Aim of the task
From the entries that follow, copy exactly the lines beginning at the line holding "Task: Click the DESA NGAYUNG title heading" and continuing through the line holding "Click the connectivity share icon".

Stored items
== Segment start ==
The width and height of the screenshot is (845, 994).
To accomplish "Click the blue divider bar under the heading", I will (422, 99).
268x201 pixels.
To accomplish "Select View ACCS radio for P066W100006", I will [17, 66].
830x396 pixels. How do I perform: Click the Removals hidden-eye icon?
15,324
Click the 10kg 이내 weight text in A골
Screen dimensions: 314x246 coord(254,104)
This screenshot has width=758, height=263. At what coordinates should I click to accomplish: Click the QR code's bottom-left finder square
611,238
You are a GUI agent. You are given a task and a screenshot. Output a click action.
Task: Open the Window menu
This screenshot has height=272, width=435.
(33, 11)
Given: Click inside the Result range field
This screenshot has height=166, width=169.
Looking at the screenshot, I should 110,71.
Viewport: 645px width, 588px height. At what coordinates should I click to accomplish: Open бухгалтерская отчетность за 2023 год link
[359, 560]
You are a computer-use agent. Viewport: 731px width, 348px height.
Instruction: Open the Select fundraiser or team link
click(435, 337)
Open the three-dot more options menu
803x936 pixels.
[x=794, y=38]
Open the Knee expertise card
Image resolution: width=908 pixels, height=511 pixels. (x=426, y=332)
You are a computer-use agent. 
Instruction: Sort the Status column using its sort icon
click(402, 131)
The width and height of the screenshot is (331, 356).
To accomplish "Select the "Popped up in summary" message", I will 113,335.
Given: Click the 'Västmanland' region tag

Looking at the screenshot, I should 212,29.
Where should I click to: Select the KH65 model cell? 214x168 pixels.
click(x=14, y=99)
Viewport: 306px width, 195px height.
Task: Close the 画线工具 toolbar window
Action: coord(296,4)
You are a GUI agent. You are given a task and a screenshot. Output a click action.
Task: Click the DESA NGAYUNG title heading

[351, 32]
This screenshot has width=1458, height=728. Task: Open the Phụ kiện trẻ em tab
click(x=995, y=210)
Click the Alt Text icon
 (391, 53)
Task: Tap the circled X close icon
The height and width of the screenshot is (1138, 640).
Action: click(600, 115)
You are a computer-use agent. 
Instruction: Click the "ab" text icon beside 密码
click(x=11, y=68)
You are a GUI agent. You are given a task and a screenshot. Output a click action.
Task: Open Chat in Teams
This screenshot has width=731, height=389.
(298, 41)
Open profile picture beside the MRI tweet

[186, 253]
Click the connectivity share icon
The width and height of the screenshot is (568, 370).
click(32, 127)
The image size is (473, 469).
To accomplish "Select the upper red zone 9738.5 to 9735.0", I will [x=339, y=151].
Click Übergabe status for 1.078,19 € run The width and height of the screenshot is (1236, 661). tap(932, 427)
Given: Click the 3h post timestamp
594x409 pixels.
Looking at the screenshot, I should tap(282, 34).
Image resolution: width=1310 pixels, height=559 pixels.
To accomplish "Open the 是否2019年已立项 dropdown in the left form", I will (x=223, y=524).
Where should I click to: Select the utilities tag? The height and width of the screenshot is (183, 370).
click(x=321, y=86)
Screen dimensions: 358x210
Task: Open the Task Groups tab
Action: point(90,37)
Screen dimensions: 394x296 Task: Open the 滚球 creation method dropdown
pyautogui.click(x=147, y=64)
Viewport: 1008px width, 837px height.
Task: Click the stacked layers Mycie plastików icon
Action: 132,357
== Segment end ==
Finished exercise
Task: Click the DESA NGAYUNG title heading

[351, 32]
This screenshot has width=1458, height=728. Task: Open the Phụ kiện trẻ em tab
click(x=995, y=210)
Click the Alt Text icon
 (391, 53)
Task: Tap the circled X close icon
The height and width of the screenshot is (1138, 640).
Action: click(600, 115)
You are a computer-use agent. 
Instruction: Click the "ab" text icon beside 密码
click(x=11, y=68)
You are a GUI agent. You are given a task and a screenshot. Output a click action.
Task: Open Chat in Teams
This screenshot has width=731, height=389.
(298, 41)
Open profile picture beside the MRI tweet

[186, 253]
Click the connectivity share icon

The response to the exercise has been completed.